Customizability has always been a big part of Firefox’s appeal for many users, but lately at least some within Mozilla are wondering if the open source browser‘s options have become too numerous.

“If I told you that a company is shipping a product to hundreds of millions of users right now, and included in the product are several prominent buttons that will break the product completely if you click them, and possibly lock you out from the Internet — can you guess which product it is?” began Alex Limi, who works on product design strategy at Mozilla, in a blog post on Monday.
The answer, it turns out, is none other than Firefox, which now “ships with many options that will render the browser unusable to most people, right in the main settings,” Limi explained.
‘Firefox will appear broken’
What Limi is referring to is some of the many checkboxes users can select or de-select in Firefox’s settings, and he gives several particularly vivid examples.
In one, if a user were to uncheck the “Load images automatically” box in the Content panel in Firefox settings, users would be unable to see Google’s search box, for example, rendering the Internet effectively broken.

Unchecking the “Enable JavaScript” box can wreak similar havoc: “Most sites these days that aren’t just displaying content will fail in interesting mysterious ways if you don’t have JavaScript enabled,” Limi wrote. “For the general population, Firefox will appear broken.”
Other examples include what happens when you de-select the Navigation Toolbar and pretty much anything you might do in the certificate manager, he added.
‘Disastrous effects’
Limi’s conclusion?

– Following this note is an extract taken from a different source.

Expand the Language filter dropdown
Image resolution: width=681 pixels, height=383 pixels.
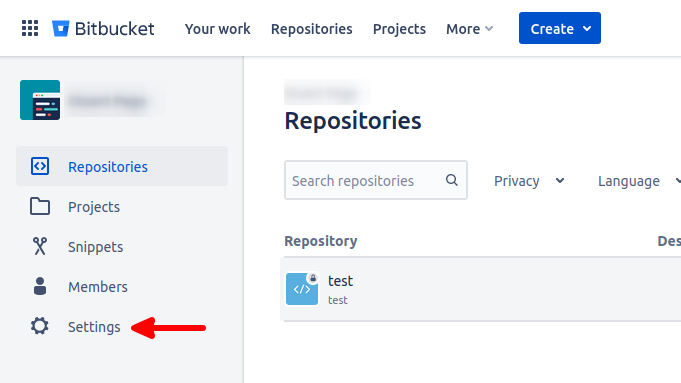point(638,181)
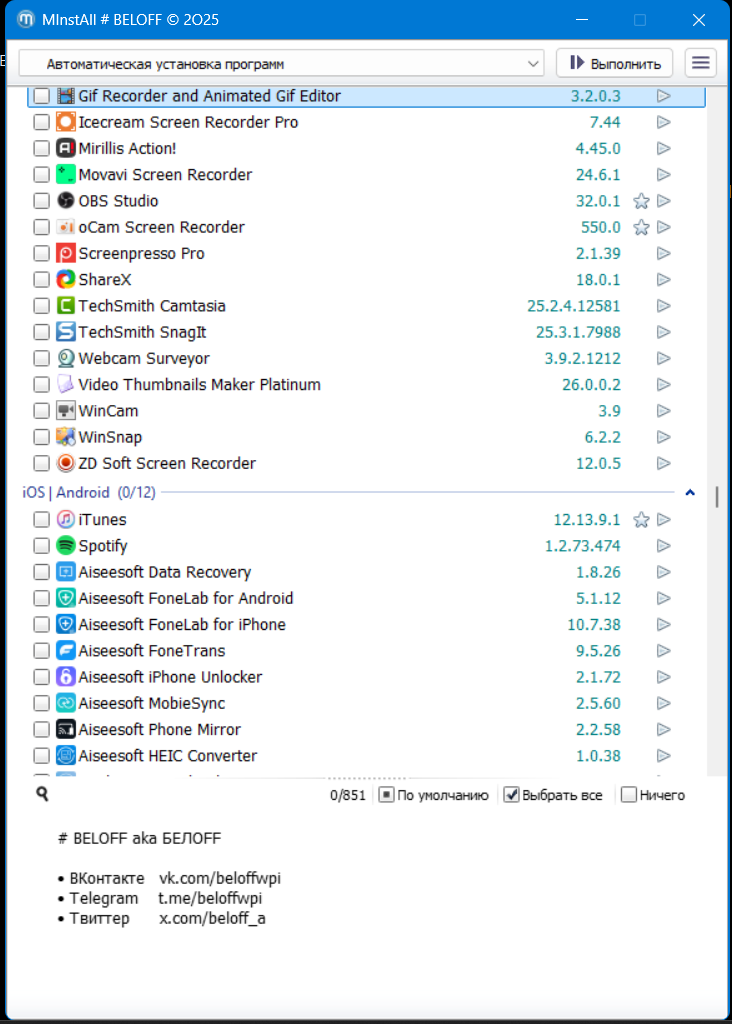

Many of the options in Firefox are used by very few people and yet can have “disastrous” effects for those who don’t understand them.
“We’re trying to design software that can be used by everyone — that also means we have to keep them safe and not make it so easy to break a product they rely on every day,” he explained.
Bottom line: Limi wants Mozilla to reconsider and revamp the Firefox settings. Whether that happens remains to be seen.